Ma sono sempre più numerose le banche e le piattaforme (Trade Republic, Scalable, Revolut…) che offrono la possibilità di sottoscrivere dei Pac in etf o comunque tutte consentono di negoziare gli etf e naturalmente un aspetto importante prima di sottoscrivere un pac è valutare i costi sia dello strumento sottostante che quelli diretti e indiretti come spese fisse o di negoziazione.
La scelta della piattaforma dipende dalle esigenze di ciascuno, ma il punto fermo rimane l'importanza di investire in strumenti diversificati e con costi contenuti. Per un investimento di lungo periodo, è fondamentale scegliere un paniere che non sia troppo tematico o «alla moda» secondo SoldiExpert SCF ma che rifletta una diversificazione ampia a livello di settori e Paesi.

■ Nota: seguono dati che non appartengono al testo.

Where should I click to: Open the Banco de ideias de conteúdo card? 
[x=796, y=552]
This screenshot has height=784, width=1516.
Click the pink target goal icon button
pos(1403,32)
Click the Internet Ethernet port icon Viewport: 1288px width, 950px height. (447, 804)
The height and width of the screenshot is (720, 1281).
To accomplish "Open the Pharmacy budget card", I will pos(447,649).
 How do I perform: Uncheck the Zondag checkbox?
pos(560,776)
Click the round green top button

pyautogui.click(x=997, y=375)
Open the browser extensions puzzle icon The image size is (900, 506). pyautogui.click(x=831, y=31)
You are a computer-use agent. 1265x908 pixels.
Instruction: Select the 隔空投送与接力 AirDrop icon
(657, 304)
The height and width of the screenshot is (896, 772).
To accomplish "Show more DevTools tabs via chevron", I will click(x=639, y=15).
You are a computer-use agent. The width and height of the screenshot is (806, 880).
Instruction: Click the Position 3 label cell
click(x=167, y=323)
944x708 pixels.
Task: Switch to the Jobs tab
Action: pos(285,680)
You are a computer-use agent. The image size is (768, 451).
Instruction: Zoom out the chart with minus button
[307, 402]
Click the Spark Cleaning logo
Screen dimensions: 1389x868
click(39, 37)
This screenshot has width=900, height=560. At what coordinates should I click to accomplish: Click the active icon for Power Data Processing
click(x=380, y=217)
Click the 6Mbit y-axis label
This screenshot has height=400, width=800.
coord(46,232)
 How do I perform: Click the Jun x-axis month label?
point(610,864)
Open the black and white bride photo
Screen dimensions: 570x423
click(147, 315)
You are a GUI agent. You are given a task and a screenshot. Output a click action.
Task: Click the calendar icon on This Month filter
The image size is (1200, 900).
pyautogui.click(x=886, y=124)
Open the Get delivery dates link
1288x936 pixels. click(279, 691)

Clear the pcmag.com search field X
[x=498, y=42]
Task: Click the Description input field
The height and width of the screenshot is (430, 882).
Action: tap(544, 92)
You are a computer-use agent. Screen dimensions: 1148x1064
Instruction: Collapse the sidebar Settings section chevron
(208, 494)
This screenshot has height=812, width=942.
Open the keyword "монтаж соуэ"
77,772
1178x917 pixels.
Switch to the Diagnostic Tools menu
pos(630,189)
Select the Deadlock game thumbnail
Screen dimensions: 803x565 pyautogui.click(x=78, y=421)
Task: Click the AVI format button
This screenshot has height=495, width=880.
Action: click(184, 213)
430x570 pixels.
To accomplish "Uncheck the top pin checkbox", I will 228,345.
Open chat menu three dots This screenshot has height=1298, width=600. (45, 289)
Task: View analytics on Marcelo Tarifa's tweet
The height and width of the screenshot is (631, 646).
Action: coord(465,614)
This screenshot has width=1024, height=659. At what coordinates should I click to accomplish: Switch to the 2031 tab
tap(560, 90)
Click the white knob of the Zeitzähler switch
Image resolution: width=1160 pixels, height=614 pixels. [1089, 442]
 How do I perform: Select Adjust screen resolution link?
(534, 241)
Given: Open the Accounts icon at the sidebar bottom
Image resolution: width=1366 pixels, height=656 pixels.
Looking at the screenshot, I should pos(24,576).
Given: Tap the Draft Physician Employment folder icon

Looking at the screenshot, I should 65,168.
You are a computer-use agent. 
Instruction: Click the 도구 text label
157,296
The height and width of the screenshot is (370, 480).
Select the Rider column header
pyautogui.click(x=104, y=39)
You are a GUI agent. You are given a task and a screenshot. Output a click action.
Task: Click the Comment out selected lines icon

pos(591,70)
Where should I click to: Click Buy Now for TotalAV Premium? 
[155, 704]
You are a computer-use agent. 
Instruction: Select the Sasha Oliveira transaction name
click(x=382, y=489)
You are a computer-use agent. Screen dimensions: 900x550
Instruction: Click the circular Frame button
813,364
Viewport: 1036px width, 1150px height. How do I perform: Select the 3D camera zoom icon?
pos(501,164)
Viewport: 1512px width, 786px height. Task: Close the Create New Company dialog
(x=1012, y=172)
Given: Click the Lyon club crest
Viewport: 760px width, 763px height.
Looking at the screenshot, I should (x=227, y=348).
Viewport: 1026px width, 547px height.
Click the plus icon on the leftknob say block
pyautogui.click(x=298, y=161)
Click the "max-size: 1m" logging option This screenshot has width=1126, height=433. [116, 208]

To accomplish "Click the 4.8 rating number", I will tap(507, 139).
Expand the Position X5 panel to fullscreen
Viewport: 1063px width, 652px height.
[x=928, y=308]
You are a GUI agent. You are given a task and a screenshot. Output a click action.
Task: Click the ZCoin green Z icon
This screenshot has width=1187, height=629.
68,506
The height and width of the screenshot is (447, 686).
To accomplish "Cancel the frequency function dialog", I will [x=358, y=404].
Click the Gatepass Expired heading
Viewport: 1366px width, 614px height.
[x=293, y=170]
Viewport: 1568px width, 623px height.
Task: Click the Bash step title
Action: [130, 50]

Questo è il miglior antidoto contro la volatilità e le mode del momento.
«Come consulenti finanziari indipendenti ovvero soggetti iscritti all’Albo Ocf (obbligatorio per chi in Italia fornisce consigli di investimento)», spiega Gaziano, «forniamo un’ampia consulenza senza conflitti di interesse (siamo pagati solo a parcella e non riceviamo commissioni sui prodotti o strumenti consigliati) a piccoli e grandi investitore e supportiamo i clienti nella scelta del Pac migliore a partire dalla scelta dell’intermediario e poi degli strumenti migliori o valutiamo se già sono stati attivati dei Pac magari in fondi di investimento se superano la valutazione costi-benefici».